WHAT IS REQUIRED
Starting with the first line below, extract each line through the one that contains "You are a GUI", inclusive, excluding pictures.

GIVEN ENTRIES
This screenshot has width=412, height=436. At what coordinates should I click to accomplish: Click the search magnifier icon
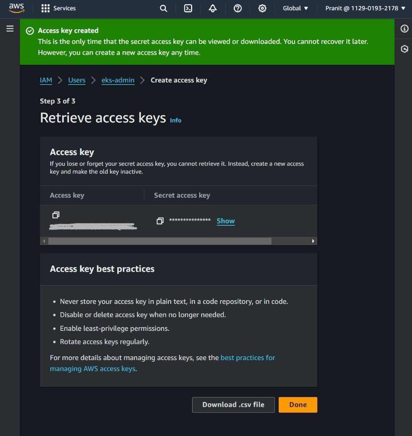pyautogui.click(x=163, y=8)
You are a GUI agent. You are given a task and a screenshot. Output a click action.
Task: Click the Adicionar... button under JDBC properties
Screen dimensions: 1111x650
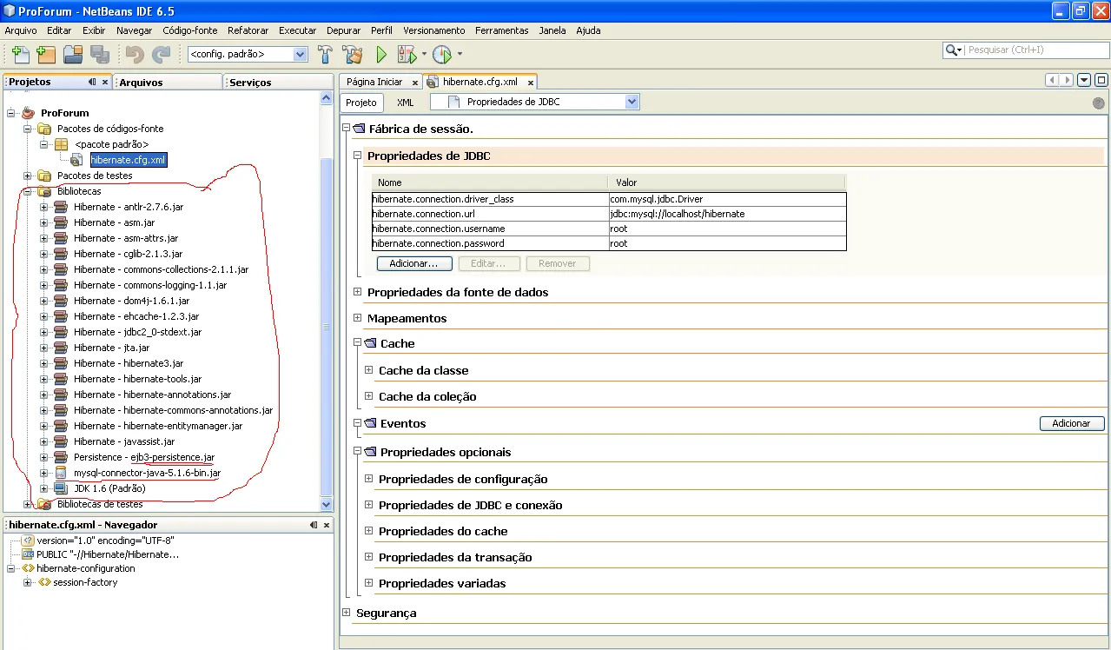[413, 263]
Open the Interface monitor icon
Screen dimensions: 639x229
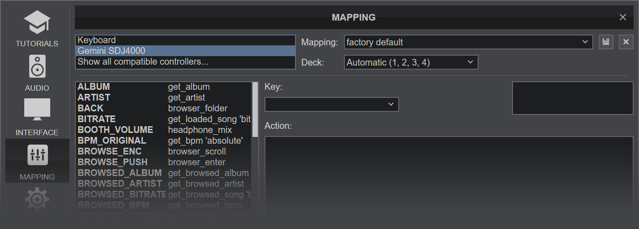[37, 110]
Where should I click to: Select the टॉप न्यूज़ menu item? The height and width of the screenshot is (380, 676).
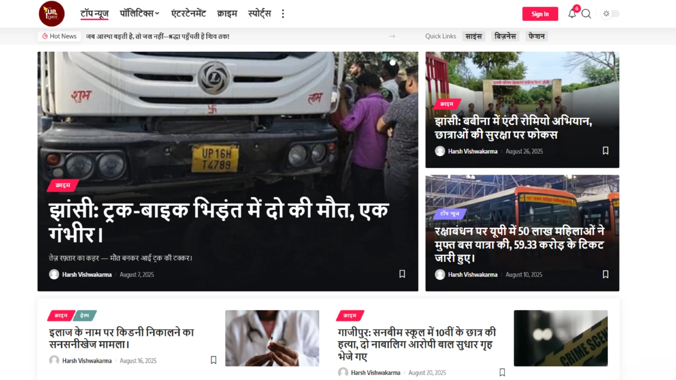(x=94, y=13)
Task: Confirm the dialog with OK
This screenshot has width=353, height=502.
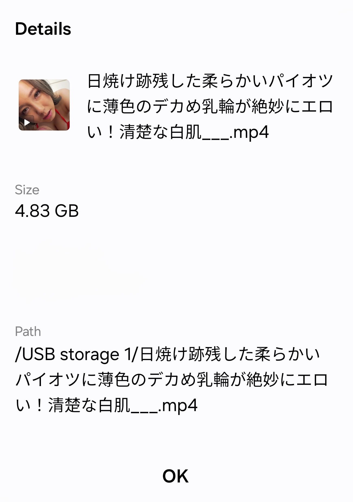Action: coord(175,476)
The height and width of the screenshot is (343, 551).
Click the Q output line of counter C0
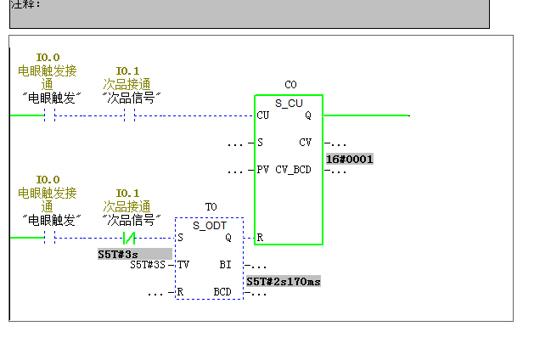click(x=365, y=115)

SOLUTION FOR THIS PROBLEM
This screenshot has width=412, height=436. At what coordinates should I click to accomplish: Click the search magnifier icon
pyautogui.click(x=163, y=8)
You are a GUI agent. You are given a task and a screenshot. Output a click action.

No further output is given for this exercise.